Twinkling arises because the moving blobs of air act to alternately focus and defocus the starlight arriving at our eyes. The effect is that the star gets rapidly brighter and dimmer – that is, it twinkles, or scintillates. Looking through a telescope, you can detect this focusing and defocusing as the star image seems to contract and expand. It is also in frenzied random motion, like a moth fluttering around a lamp, as the light rays are bent this way and that in the moving air. 

For 300 years, astronomers have referred to the degree of turbulence in the atmosphere as “seeing”. When the seeing is good, the star images in their telescopes are stable points of light. When it’s not, they become inflated, trembling blobs, and the exquisite detail that the telescope is capable of revealing is lost altogether in the shaking of the air. 

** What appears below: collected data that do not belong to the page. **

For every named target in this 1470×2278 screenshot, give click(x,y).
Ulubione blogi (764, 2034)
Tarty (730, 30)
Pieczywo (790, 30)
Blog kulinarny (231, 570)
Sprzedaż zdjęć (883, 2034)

Generally, the seeing gets better as you look higher in the sky – and thus the twinkling seen with the unaided eye is reduced. That is because the path of starlight through the atmosphere is shortest for stars that are overhead. For the same reason, high-altitude sites like mountain tops have better image quality for astronomers than sea-level locations – there is less turbulent air above them. The seeing is also strongly dependent on local weather conditions. It is often depressingly poor after the passage of a cold front, for example. But the twinkling on such occasions is, well…charming.